Explorando o Presente e o Futuro de Olhos D’Água

Bar Museu

Bar do Museu em Olhos D’agua, em Alexânia, e seus simpáticos donos. Foto: Prefeitura de Alexânia

Hoje, Olhos D’Água conta sua história através de roteiros turísticos encantadores. Os visitantes podem mergulhar nas raízes da comunidade, explorar sua igreja reconstruída e testemunhar a habilidade dos artesãos locais. A tradição da tecelagem e tapeçaria ganhou nova vida, transformando-se em uma microempresa que preserva a arte ancestral.

Neste vilarejo, cada pedra tem uma história, cada árvore sussurra antigas lendas. Em Olhos D’Água, a alma de Goiás se revela, convidando os viajantes a se perderem nas trilhas do tempo e a descobrirem a essência pura e intocada de um passado que se recusa a ser esquecido. Embarque nessa jornada e permita que Olhos D’Água, com suas cachoeiras serenas e ruas de paralelepípedos, te transporte para um mundo onde a simplicidade é a verdadeira riqueza.

Entradas de dados:
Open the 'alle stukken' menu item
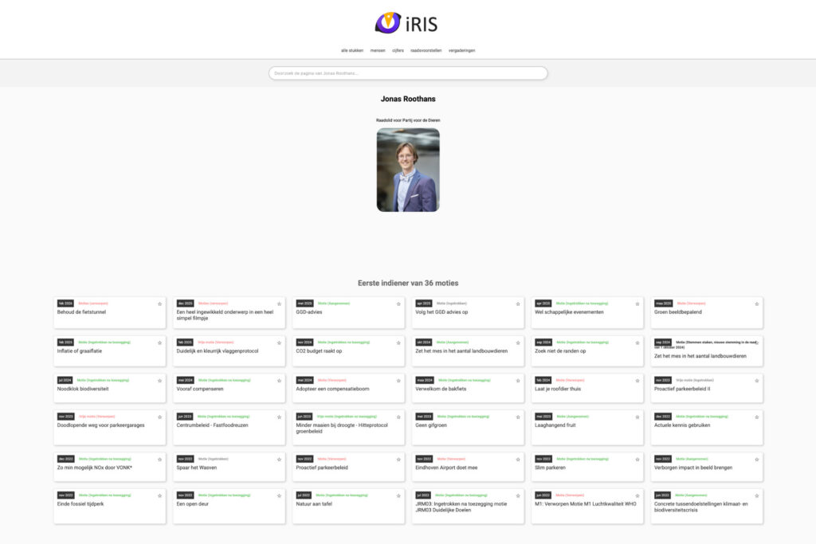This screenshot has height=544, width=816. [352, 50]
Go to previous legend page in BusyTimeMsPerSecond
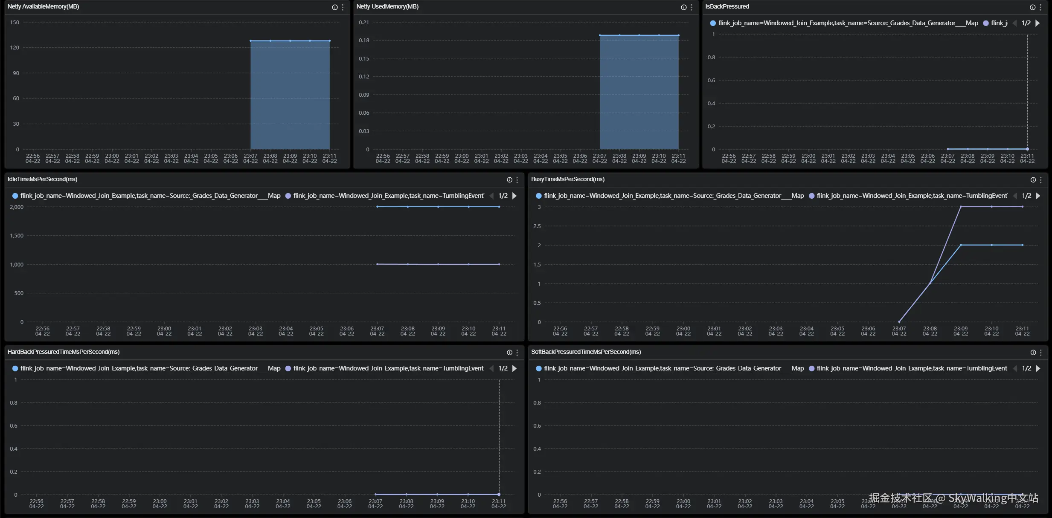 click(1015, 196)
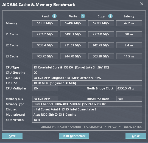Image resolution: width=148 pixels, height=143 pixels.
Task: Click the CPU Type i9-10850K field
Action: 87,67
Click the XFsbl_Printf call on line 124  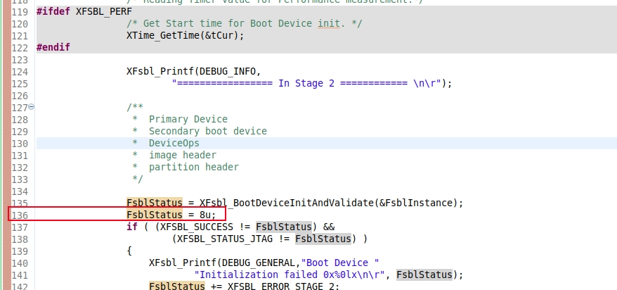[159, 71]
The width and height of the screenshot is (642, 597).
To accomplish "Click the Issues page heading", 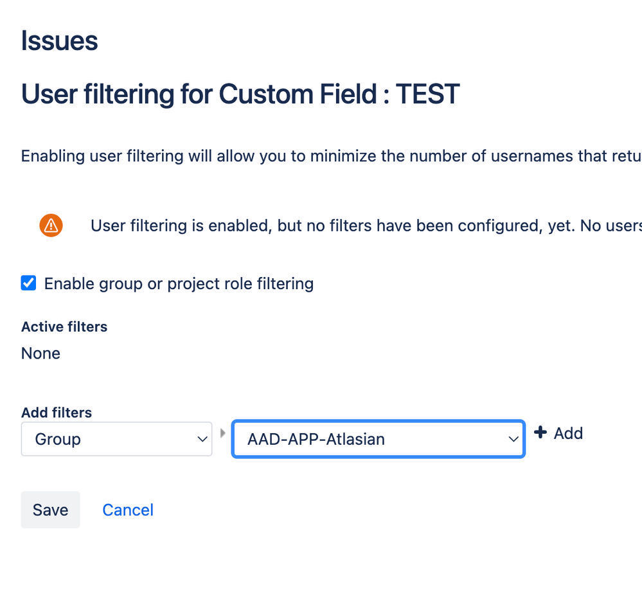I will pyautogui.click(x=59, y=41).
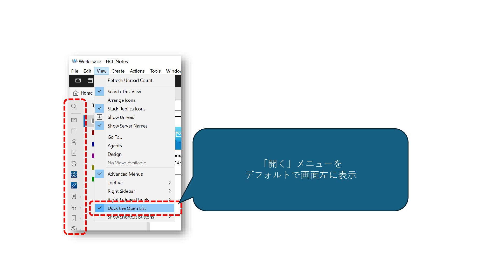Screen dimensions: 498x280
Task: Open To Do clipboard icon in sidebar
Action: pyautogui.click(x=74, y=153)
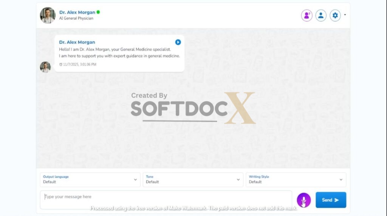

__TAREFAS PROPOSTAS__.
[A] Transcreva o trecho do texto sobre Olhos D'Água que começa em "Hoje, Olhos D’Água" e segue até "a verdadeira riqueza.".
[B] Segundo o texto sobre Olhos D'Água, em que se transformou a tradição da tecelagem e tapeçaria?

__SOLUÇÕES POR TAREFA__.
[A]
Hoje, Olhos D’Água conta sua história através de roteiros turísticos encantadores. Os visitantes podem mergulhar nas raízes da comunidade, explorar sua igreja reconstruída e testemunhar a habilidade dos artesãos locais. A tradição da tecelagem e tapeçaria ganhou nova vida, transformando-se em uma microempresa que preserva a arte ancestral.

Neste vilarejo, cada pedra tem uma história, cada árvore sussurra antigas lendas. Em Olhos D’Água, a alma de Goiás se revela, convidando os viajantes a se perderem nas trilhas do tempo e a descobrirem a essência pura e intocada de um passado que se recusa a ser esquecido. Embarque nessa jornada e permita que Olhos D’Água, com suas cachoeiras serenas e ruas de paralelepípedos, te transporte para um mundo onde a simplicidade é a verdadeira riqueza.

[B] Em uma microempresa que preserva a arte ancestral.